Nous avons tous appris avec Montesquieu que la démocratie se construit autour de la séparation des trois piliers du pouvoir: législatif, exécutif et judiciaire. La médiation bouleverse quelque peu le rôle traditionnel du pouvoir judiciaire. Dans quelle mesure cela a-t-il un impact sur la démocratie.
Le débat est en tout cas à l’ordre du jour aux Etats-Unis, et dans un contexte un peu particulier qui est celui de jurys, qui interviennent beaucoup plus souvent dans la procédure judiciaire outre-atlantique que chez nous. C’est de nouveau en lisant “Settle It Now!” que cette réflexion me vient.
En limitant la codification de la médiation à ses impacts sur la procédure judiciaire classique, le législateur (du moins en Belgique) crée un cadre qui donne toute liberté aux parties pour régler leur conflit à leur guise, sous réserve du respect de l’ordre public. Cela veut donc dire qu’un accord passé en médiation pourrait être en contradiction totale avec l’ordre défini par la loi.
Les risques sont non négligeables et la question du rôle du médiateur face à certaines situations potentielles est clairement posé. Dans une médiation commerciale par exemple, il est parfaitement possible de réaliser un accord entre parties dont la nature confidentielle permet à d’autres clients ou fournisseurs de ne pas bénéficier d’un traitement équitable. Eut égard à la nature parfaitement confidentielle de la médiation, et à la non recevabilité en tant que preuve de n’importe quel document issu de la médiation, je ne vois pas comment on peut éviter une telle situation. Ce n’est que dans les accords finaux présentés à l’éventuelle homologation d’un tribunal que le respect de l’ordre public est vérifié. Ce qui s’est dit ou fait dans la salle de médiation, y compris les échanges de documents, n’existe pas pour le monde extérieur.

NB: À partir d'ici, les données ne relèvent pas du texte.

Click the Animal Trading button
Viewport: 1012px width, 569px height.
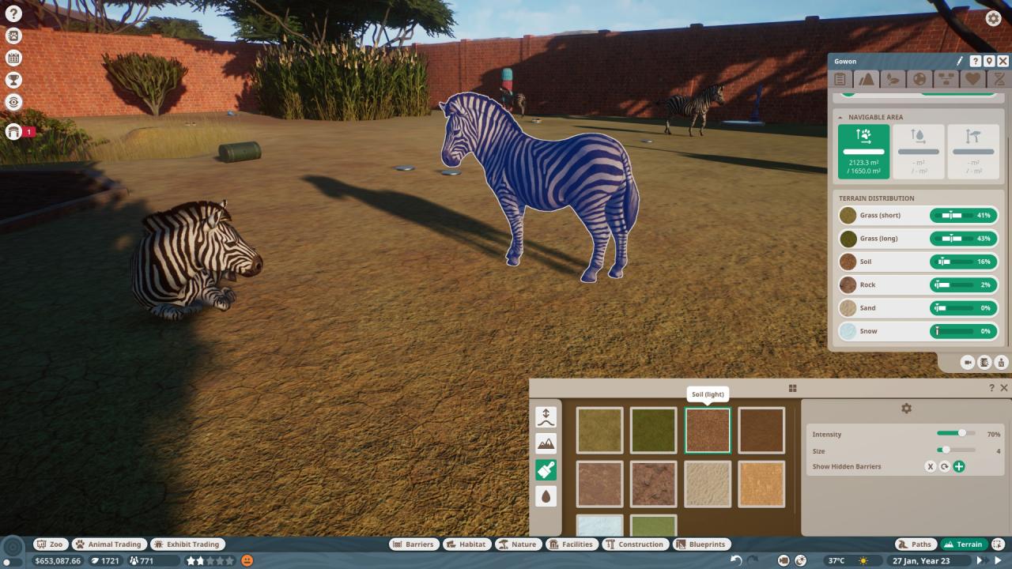pyautogui.click(x=108, y=544)
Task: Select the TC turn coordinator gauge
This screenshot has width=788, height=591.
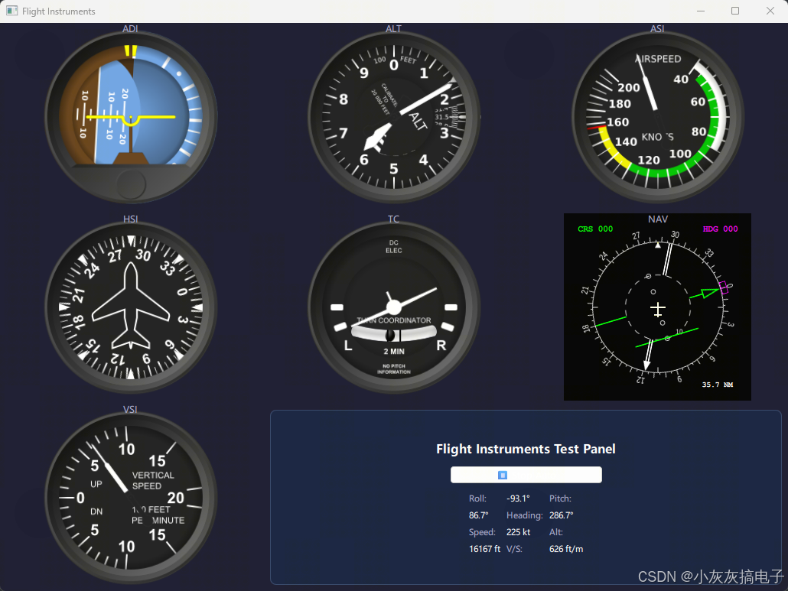Action: point(393,307)
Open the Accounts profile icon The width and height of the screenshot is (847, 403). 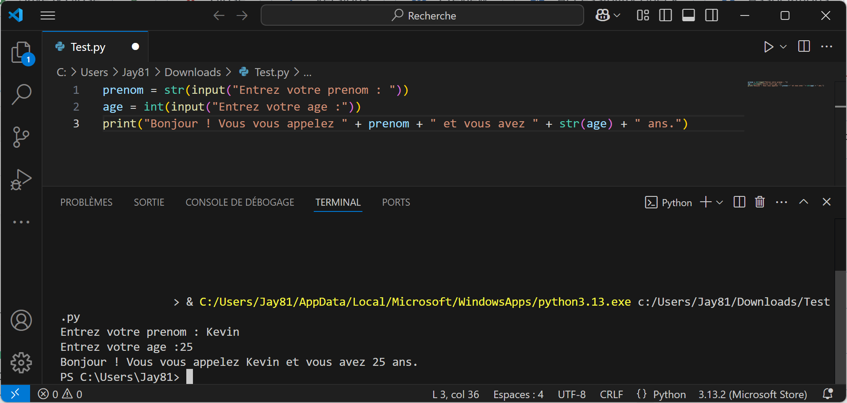pos(21,321)
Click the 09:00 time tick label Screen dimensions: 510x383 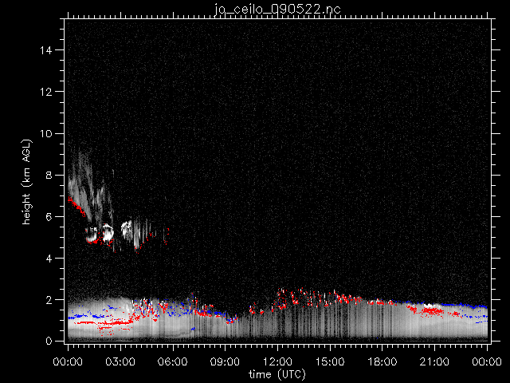click(226, 361)
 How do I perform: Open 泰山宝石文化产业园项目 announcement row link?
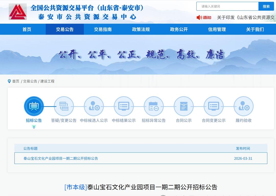[61, 158]
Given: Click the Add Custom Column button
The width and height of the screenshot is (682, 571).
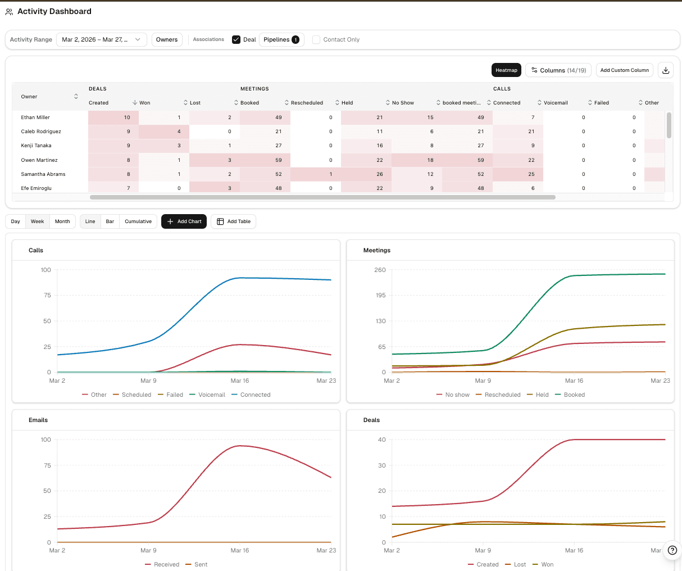Looking at the screenshot, I should [624, 70].
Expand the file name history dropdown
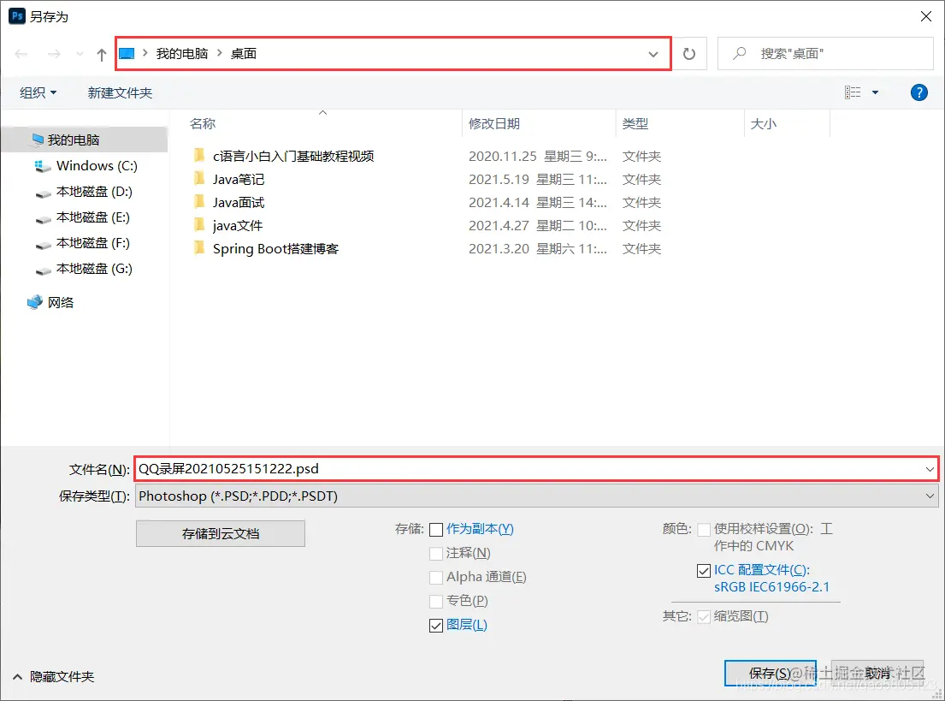Viewport: 945px width, 701px height. coord(930,468)
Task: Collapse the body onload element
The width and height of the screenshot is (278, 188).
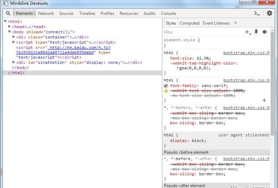Action: point(10,32)
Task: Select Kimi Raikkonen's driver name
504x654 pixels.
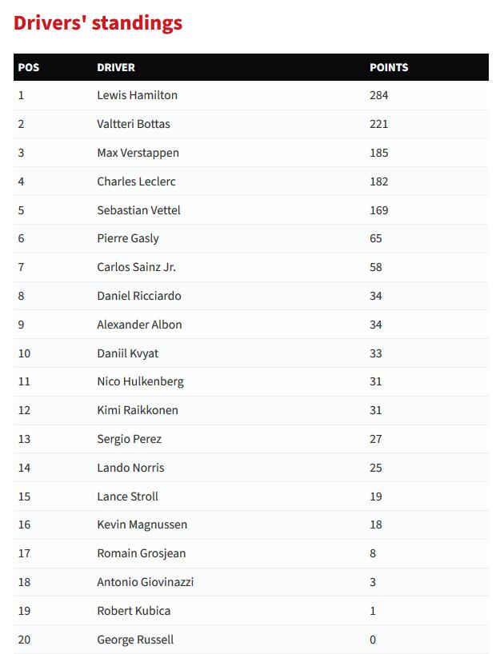Action: pyautogui.click(x=138, y=410)
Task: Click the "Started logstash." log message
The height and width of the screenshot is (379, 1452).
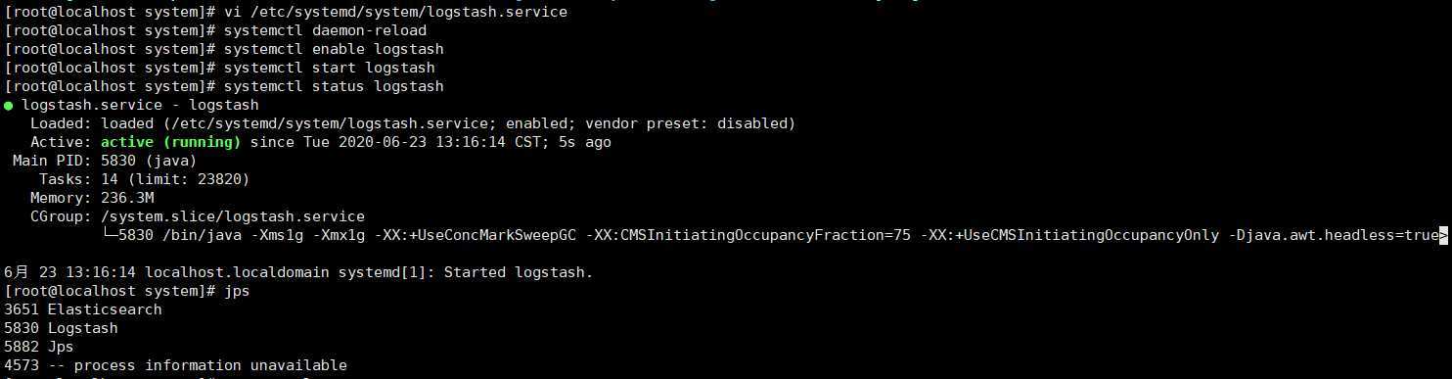Action: pyautogui.click(x=519, y=272)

Si je plonge dans mon code déontologie (pour moi, c’est celui de l’A.M.F. que je me suis engagé à respecter), je ne trouve guère de trace d’un article qui me donne une piste face à un tel dilemme.
Je me rangerais volontiers à la recommandation de Victoria Pynchon dans l’article précité: rappeler dès le début de la médiation aux médiés que la médiation n’a de sens que si il peuvent y trouver une meilleure solution que dans une solution plaidée. Je préfère cependant une autre approche, pas très différente sur le fond me semble-t-il.
Elle consiste pour moi à faire travailler par les médiés leur MESORE (MEilleure SOlution de REchange - Ury et Fischer, Comment réussir une négociation), soit avec l’autre partie, soit seuls ou éventuellement en caucus avec un médiateur ou leur conseil. Et il est important qu’ils soient tous convaincus que leur MESORE personnelle se situe bien en dessous de ce qu’ils peuvent obtenir en médiation. Si la MESORE est meilleure que n’importe quel accord de médiation, ce n’est plus une MESORE, c’est LA meilleure solution.
S’assurer que chaque partie a bien évaluer que la solution de médiation est meilleure que la MESORE ne garanti cependant pas que la solution soit la plus équitable aux yeux de la loi, et surtout aux yeux de tiers. La différence avec la solution plaidée est que celle-ci sera nécessairement de nature publique. Des tiers pourraient en tirer jurisprudence et se réclamer d’un précédent pour obtenir un traitement équivalent.
Il reste donc que la médiation présente un risque de discrimination non négligeable par rapport à des tiers potentiels au conflit.
C’est bien la confidentialité absolues des débats en médiation qui est donc ici en cause. Elle est à la fois essentielle à la recherche d’une solution créatrice, puisque sans elle, la créativité reste bridée par le risque de stigmatisation publique de celui qui émet une idée nouvelle. Mais elle est également perverse puisqu’elle permet aux participants à la médiation de reporter éventuellement sur des tiers le coût de la solution négociée.
Si certains d’entre vous ont une idée à proposer dans ce débat, je les invite à commenter cet article.